Tuesday, May 08, 2007

importing excellence in my sequel

i talked to a good friend of mine over the weekend. he wrote a program way back in the day to handle transforming of databases like, in particular it can handle converting excel files to sql statements.

lost already? well, this post is mainly for programmers and the curious.

while his script was wonderful and really graphical, i found that it was limitting. limitting because, and he knows about this too, the size of the file you are trying to convert is limited. it gobbles up resources quickly so trying to process a 10mb file will result in a 'fatal error'.

it has actually been a long time since i last used his script. why? well i found things to make my life easier.

<the easiest way to import an excel file to a mysql database is to use phpmyadmin. all you have to do is save the excel file as a CSV file or a Comma Separated Values file. from there, login to phpmyadmin, go to the table you want to import the data into, click import, and there it is!

if you don't have phpmyadmin or if the file is too big the browser might timeout uploading it, i wouldn't recommend using the command-line version built into mysql(mysqlimport thingy). too many things can go wrong. what you can do is download this little app i found in the internet which took care of that. its called the csv to sql converter. neat, huh? you can download it from here.

i had to import a 35mb csv file to a table recently. it's the zipcode database for the entire US. its huge. phpmyadmin didn't allow me to import it because it was too big, there's a 2mb limit in phpmyadmin. this app came to the rescue.

here are the steps:
1.) in excel, save the data as CSV. d-oh.
2.) run csv2sqlconverter.exe. it doesn't install into your computer, so don't worry.
3.) in the input file, browse for the CSV file.
4.) create a dummy sql file to store the result in, and browse for that in the output file.
5.) fill in the table name.
6.) fill in the field names you want your data to be inserted into(the column names/heading in excel). this is especially useful if you want to use mysql's autoincrement feature for the primary id.
7.) select whether or not you want to split the result file into smaller files. especially useful for big files, that way you can upload them safely without worry.
8.) press convert!
9.) locate the files and upload them or transfer them to the remote directory or working directory where you can access mysql via command line.
10.) open your command-line client.
11.) type in: mysql db_name < ouput_file.sql assuming no user is required, if required, adjust syntax accordingly(mysql -u user -p db_name < output_file.sql
12.) repeat step 11 for each of the output file.

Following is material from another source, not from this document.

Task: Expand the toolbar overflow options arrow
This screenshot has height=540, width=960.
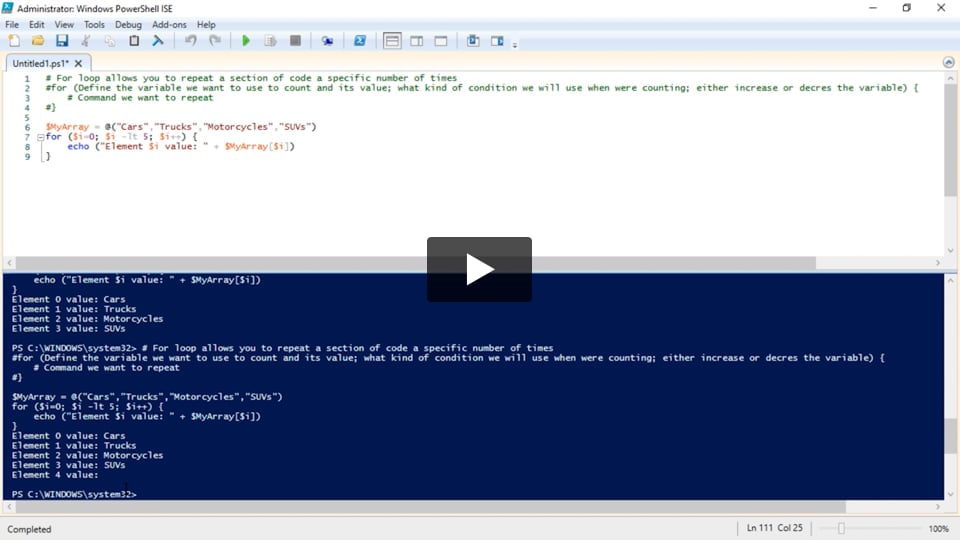Action: tap(515, 44)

there ya go! looks like a lot of stepes, but trust me, it shouldn't take more than two minutes(not counting upload time).

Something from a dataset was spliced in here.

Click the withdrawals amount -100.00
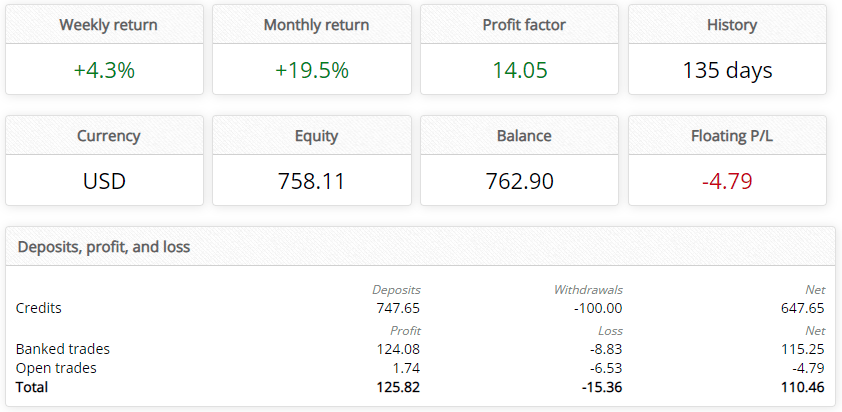Screen dimensions: 842x412 596,308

since we're in the topic of mysql, let me share with you a recent... encounter. i had a script which needed to pull data from 3 related tables(each having about 5k rows each). naturally, i used joins. when i deployed it in the real world, it didn't even last 5 minutes. it clogged up the database, and brought down the site. the reason? joins, by nature, are highly inefficient. in this particular case, my query, since there were additional criteria for each table being queried, pushed it to the very limit of its theoretical programming complexity: n*n*n.

the solution? there is no clear-cut solution for any situation. one very good and useful advice i can offer, like in this case, is to break down the query to smaller single table queries. the aim is to distribute the load between the database and the script. you can do that by nested loops, each loop level translating to a table in the database, with the innermost loop containing the least dependent table(in a situation where a.id = b.a_id and b.id = c.b_id and a.field_1 = something and b.field_1 = something and c.field_1 = something order by c.field_2, this is absolutely useful).

what's the difference? the difference is more likely than not, you will not need the entire result set. you'll probably just need the first 10 or 20. with a database query, the database would process all the rows and come up with the entire result set before truncating the result set to the first 10 or 20 you need. whereas in a nested loop, you can issue a break once you get the first 10! that, my friends, is the big difference, especially in the real world of shared hosting environment.

well, i hope tonight's post was of some help!